In order to systematically analyse the products of the whole-cell reactions the same mobile phase of acetonitrile (A) and 0.1% formic acid (B) in water was used for the separation of all products from their corresponding parent drug. In all cases an isocratic elution was performed for the HPLC analyses. This meant that only the ratios of the two different mobile phases were modified for each of the 4 drugs; clomiphene (34% A and 66% B, monitored at 290 nm) [16], dasatinib (22% A and 78% B, monitored at 320 nm), GSK5182 (25% A and 75% B, monitored at 280 nm), and tozasertib (20% A and 80% B, monitored at 250 nm). Tamoxifen which was used for in the organic solvent as well as the truncated human FMO3 experiments, was also separated from its N-oxide product using the same mobile phases (40% A and 60% B and monitored at 276 nm). All measurements were performed in triplicates.

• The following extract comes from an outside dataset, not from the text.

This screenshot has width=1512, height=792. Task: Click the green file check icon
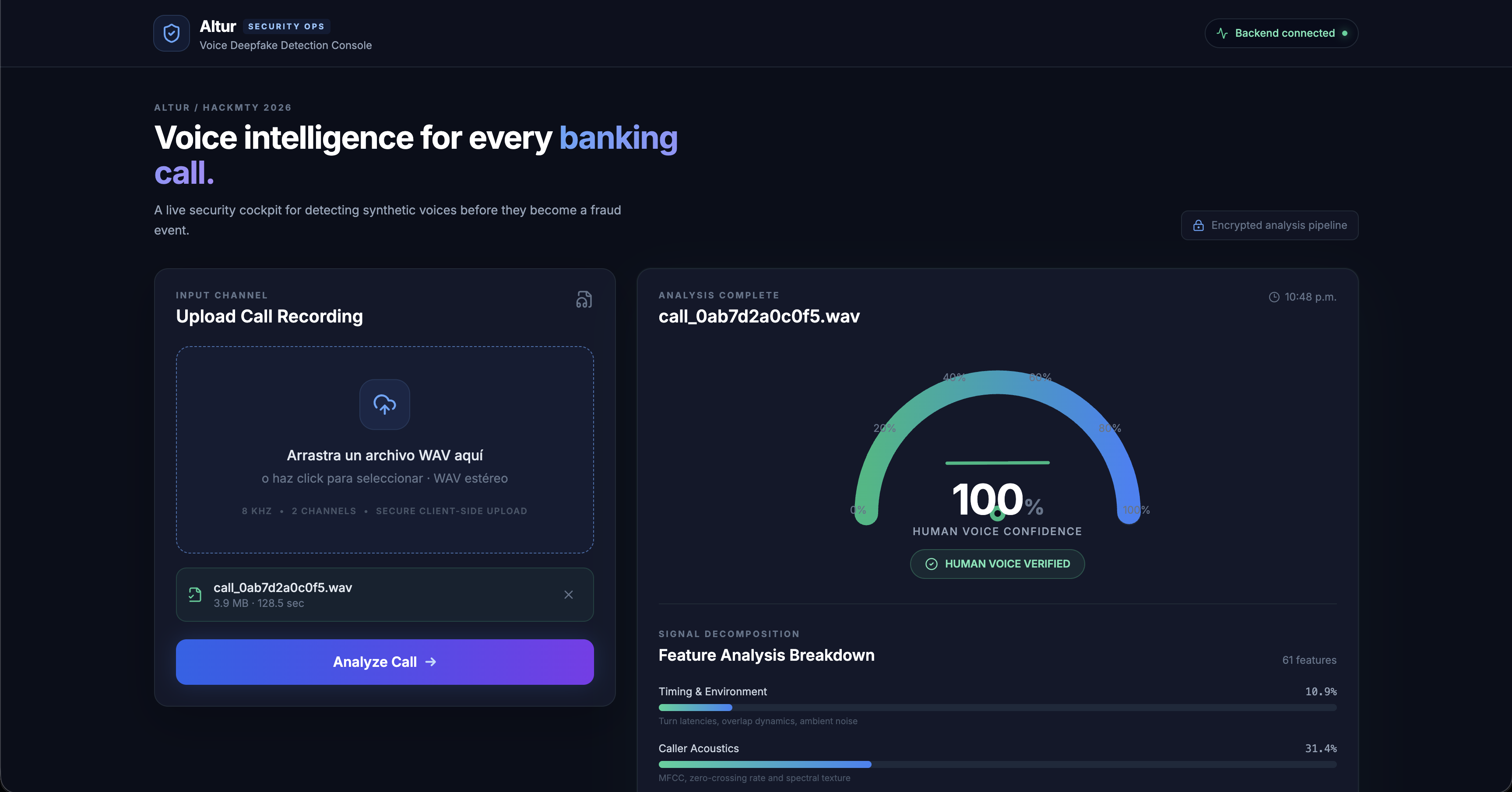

N-oxide metabolites of GSK5182 and tozasertib are not commercially available however, these metabolites have been previously identified and confirmed by mass spectrometry analysis by our group [16, 18].

Identification of dasatinib N-oxide by LC–MS

The identification of the dasatinib N-oxide product was performed in collaboration with Ion Source & Biotechnologies Srl (Milan, Italy) as reported previously for the GSK5182 using an Orbitrap mass spectrometer (ThermoFisher, San Jose, USA) working in positive ion mode [16]. Spectra acquisition was conducted in the 40–3500 m/z range. ESI capillary voltage was kept at 1500 V, SACI surface voltage was set to 47 V, drying gas: 2 L/min, nebulizer gas at 80 psi and temperature at 40 °C. Fragment and precursor ions were isolated through an ion trap and in order to obtain the fragments with high accurate m/z ratio (resolution 15,000, m/z error < 10 ppm) the Orbitrap mass analyser was used.